Output the listing exactly, without its pictures.

···

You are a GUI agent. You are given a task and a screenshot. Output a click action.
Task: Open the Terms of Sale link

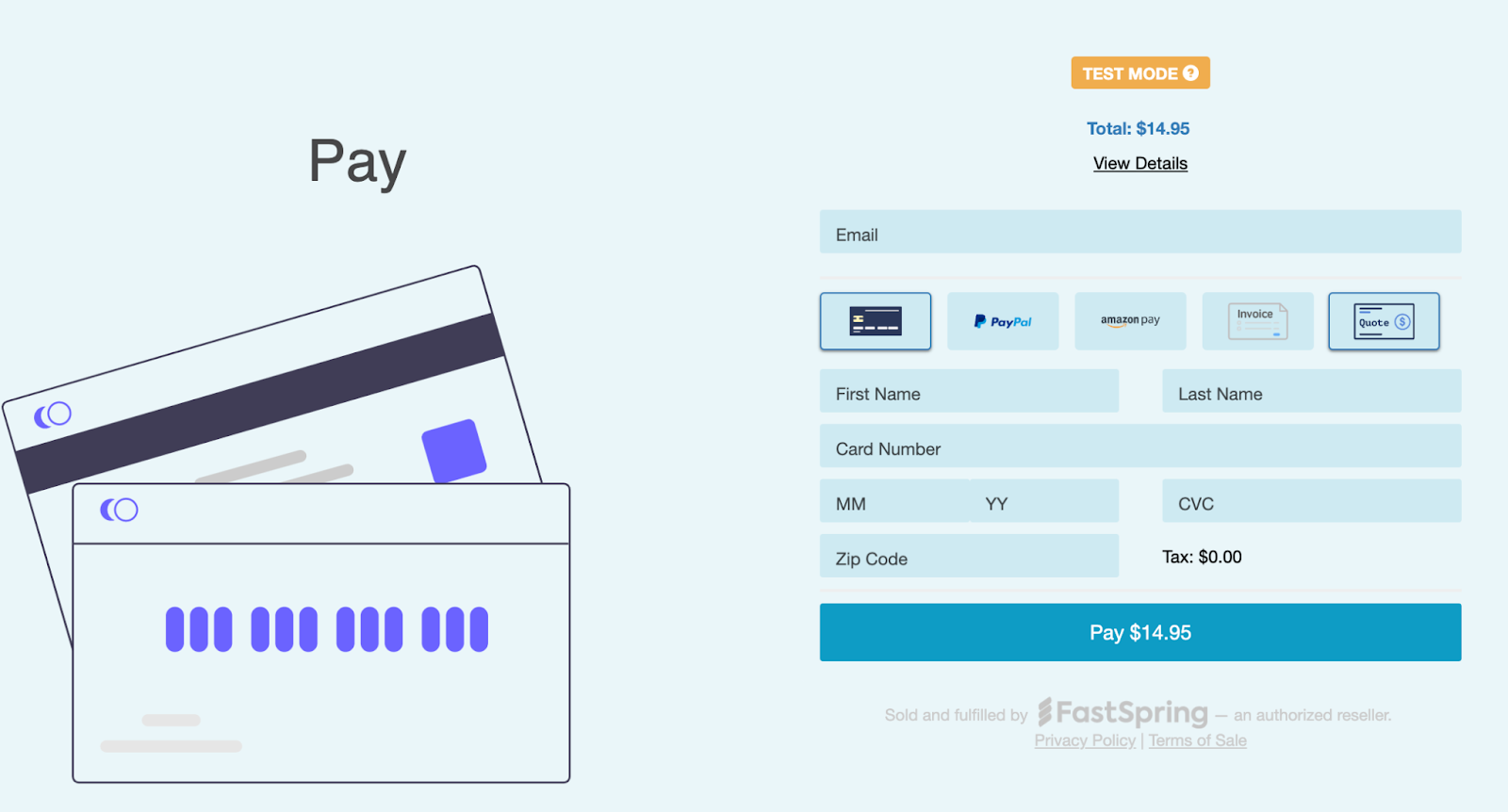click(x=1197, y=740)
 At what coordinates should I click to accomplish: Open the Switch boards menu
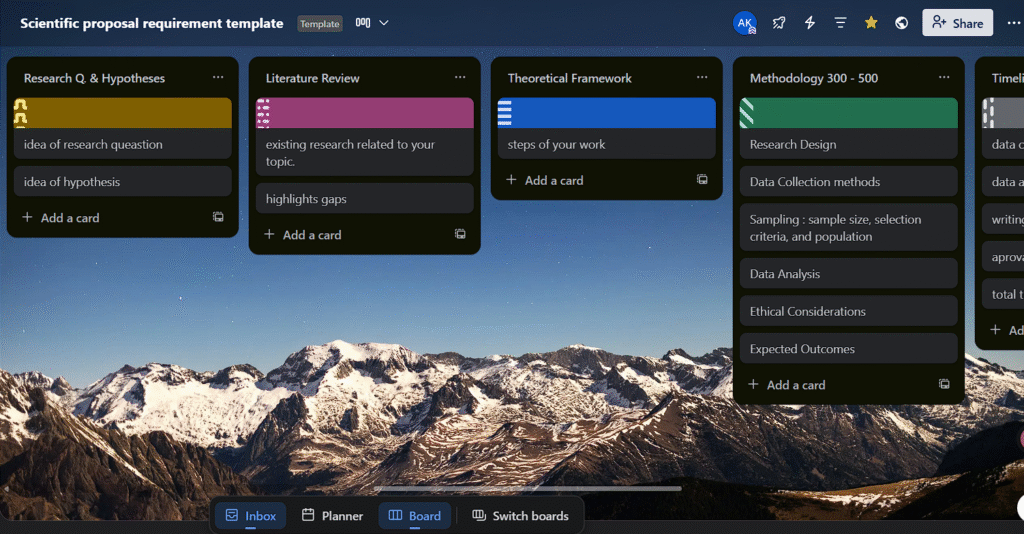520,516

···

*RESULT FOR THIS TASK:*
You are a GUI agent. You are given a task and a screenshot. Output a click action.
Task: Open the Terms of Sale link

click(x=1197, y=740)
 At what coordinates should I click to accomplish: Open the Switch boards menu
520,516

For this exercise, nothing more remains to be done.